(Records provided)
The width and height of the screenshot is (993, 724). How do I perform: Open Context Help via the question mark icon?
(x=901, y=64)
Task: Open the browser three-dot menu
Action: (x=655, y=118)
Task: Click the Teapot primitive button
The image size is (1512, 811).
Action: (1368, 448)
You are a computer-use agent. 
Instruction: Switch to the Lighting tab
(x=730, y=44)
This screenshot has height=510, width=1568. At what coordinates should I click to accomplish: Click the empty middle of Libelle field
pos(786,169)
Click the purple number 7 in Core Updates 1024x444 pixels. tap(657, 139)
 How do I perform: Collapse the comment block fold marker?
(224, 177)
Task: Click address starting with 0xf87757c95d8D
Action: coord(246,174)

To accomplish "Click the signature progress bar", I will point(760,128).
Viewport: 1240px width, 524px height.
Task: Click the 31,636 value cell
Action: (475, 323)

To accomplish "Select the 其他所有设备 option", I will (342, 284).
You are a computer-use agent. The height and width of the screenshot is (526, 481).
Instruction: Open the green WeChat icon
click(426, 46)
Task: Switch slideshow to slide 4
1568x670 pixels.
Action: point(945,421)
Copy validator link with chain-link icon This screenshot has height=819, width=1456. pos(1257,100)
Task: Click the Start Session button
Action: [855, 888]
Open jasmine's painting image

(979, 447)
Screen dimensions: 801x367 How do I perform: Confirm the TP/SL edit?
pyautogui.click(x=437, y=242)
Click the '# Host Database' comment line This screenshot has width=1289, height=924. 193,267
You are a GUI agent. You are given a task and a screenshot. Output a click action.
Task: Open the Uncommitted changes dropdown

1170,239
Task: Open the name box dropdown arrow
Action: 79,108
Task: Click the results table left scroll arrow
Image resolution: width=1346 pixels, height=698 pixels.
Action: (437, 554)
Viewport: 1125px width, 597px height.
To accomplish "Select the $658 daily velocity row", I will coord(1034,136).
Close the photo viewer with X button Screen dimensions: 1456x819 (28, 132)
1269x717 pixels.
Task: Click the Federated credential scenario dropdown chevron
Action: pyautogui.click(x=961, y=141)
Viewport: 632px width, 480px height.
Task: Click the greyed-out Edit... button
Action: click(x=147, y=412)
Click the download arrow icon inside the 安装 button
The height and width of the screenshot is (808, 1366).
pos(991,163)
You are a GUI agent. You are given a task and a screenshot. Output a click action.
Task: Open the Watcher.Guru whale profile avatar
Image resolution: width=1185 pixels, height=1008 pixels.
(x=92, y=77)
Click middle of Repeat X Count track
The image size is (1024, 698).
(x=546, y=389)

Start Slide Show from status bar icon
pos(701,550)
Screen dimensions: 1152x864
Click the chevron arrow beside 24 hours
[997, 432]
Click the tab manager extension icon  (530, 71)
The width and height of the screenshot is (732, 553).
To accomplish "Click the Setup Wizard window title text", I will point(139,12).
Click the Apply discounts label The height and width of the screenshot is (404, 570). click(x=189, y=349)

(What to do) Looking at the listing above, which lines hold "computer"? Copy every such line.

(Problem solution)
You are a computer-use agent. 
You are a computer-use agent. The height and width of the screenshot is (526, 481).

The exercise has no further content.